Годиера ещё пытался извлечь какие-то бумаги из своей бездонной кожаной портфели, но староста крикнул на судебного пристава:
— Вывести этого господина!
После такого позорного изгнания пан Годиера в приступе злости подумал: «Или — или! Flectere si nequeo superos, Acheronta movebo!* Не хочет меня пан, я обернусь к мужикам. Посмотрим, как он это переварит».
И он велел везти себя в Грушатычи, в корчму, где и поселился на несколько дней, хоть жид и не рад был в этот раз такому гостю. Жид догадывался, что пан комиссар затаил зло против двора и боялся нажить себе неприятности, но, подумав, решил: если что пойдёт не так, избавиться от комиссара будет легко — одно слово, и всё.
На следующий день, встав очень рано, Годиера пошёл по селе, чтобы застать хозяев дома. Одного за другим он пытался настроить против двора. Были такие, кто, выслушав его доводы, чесали затылок и говорили: «Ну, что ж, как люди, так и я. Может, оно и на пользу общине, как вы советуете, но я сам тут не голова. Созывайте громаду!» Но другим его мысли не нравились вовсе — они видели в них подстрекательство к беззаконию и грабежу и либо высмеивали Годієру, либо прогоняли, угрожая жандармами. Самая интересная беседа вышла с Дум’яком.

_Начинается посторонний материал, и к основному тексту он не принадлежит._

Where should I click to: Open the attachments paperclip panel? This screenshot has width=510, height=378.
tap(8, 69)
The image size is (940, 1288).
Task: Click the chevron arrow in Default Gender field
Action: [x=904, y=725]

— И чего вы, пане, прицепились к нашему селу, как лист к мокрому? Что вам за охота совать свои пальцы в нашу дверь?
— Меня сам пан Субота просил. Мне дал полномочие. Вот, смотрите!
— Видел я его уже, и знаю, что за история у того листа. Пан просто подшутил над вами, чтобы избавиться от вашей назойливости, а вы думаете, будто он действительно нуждается в ваших советах и помощи. А я скажу вам прямо: лучше бы вам уехать в город и оставить нас в покое, а то, гляди, как бы чего не вышло…
— Что, что? — перебил его Годиера резким вскриком, словно крик петуха. — Угрожаете мне? Ха! Ваших угроз я не боюсь. Я умею защитить себя от всякого нападения, а и перед властями сумею оправдаться.
— В вашей способности на этом поприще я не сомневаюсь, но всё же хотел бы знать, к чему вы хотите нас довести?
— К вашему благу, — живо заговорил Годиера. — Все старые леса и выгоны, описанные ещё в йосифинской метрике, должны быть вам возвращены. Все позднейшие пустоши, захваченные панами и занесённые Гауэром в инвентарь как панская собственность, будут отданы вам. Чего же ещё хотите? Панского вы не требуете, но то, что вам по праву принадлежит, вы имеете право требовать и правым, и неправым путём. Это мой совет. Кто возьмётся за дело быстрее — тот легче достигнет цели, потому что потом может быть поздно, как только поднимутся другие сёла.